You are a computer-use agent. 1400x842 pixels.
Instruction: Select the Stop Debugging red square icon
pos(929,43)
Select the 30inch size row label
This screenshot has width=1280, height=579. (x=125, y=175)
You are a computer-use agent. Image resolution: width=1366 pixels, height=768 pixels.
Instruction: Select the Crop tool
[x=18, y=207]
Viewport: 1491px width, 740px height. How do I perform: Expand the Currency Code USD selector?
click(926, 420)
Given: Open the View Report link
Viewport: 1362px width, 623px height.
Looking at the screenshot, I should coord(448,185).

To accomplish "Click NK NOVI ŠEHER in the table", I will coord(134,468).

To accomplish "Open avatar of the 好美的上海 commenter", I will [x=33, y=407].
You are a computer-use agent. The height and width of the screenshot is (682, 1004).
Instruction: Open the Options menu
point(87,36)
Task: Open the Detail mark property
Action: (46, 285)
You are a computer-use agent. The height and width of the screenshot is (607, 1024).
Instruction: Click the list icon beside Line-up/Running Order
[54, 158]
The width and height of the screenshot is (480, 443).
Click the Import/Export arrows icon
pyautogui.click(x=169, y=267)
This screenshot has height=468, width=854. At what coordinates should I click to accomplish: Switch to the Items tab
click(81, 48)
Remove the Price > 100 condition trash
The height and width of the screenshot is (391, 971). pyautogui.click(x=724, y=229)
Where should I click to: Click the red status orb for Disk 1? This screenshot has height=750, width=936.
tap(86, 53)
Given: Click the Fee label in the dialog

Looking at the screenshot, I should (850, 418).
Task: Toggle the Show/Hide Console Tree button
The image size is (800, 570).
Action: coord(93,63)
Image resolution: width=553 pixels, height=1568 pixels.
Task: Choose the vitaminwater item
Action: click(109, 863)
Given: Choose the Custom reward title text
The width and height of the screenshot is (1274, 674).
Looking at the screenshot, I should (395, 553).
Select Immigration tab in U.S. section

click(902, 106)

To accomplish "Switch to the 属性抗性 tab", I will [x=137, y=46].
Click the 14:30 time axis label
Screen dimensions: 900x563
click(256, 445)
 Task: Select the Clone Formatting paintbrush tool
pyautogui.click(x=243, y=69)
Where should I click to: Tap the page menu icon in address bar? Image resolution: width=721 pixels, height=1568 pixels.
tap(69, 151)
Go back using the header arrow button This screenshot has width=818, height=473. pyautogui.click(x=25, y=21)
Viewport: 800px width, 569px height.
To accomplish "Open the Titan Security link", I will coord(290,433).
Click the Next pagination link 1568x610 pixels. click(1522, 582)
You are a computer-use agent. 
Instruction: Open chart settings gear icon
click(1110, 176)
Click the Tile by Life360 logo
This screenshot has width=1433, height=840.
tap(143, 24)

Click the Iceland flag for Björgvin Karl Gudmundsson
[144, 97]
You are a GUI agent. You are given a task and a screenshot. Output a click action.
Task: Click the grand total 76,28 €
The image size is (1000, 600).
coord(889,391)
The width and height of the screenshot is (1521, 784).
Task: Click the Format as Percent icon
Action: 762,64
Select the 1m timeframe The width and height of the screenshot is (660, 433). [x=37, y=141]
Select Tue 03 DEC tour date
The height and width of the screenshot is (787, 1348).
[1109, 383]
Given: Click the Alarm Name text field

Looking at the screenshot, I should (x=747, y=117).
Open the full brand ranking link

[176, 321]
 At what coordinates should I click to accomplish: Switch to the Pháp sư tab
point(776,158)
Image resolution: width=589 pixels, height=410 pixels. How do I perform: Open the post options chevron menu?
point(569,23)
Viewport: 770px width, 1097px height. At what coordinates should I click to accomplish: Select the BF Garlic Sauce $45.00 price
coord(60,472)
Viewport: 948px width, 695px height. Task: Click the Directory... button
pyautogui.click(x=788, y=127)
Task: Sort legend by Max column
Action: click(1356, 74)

· · ·

**TASK DIRECTIONS**
Report each line of the entries where the word "computer" occurs.

**YOUR RESPONSE**
You are a computer-use agent. 1400x842 pixels.
You are a computer-use agent. Image resolution: width=1366 pixels, height=768 pixels.
You are a computer-use agent. The height and width of the screenshot is (682, 1004).
You are a computer-use agent. The height and width of the screenshot is (607, 1024).
You are a computer-use agent. 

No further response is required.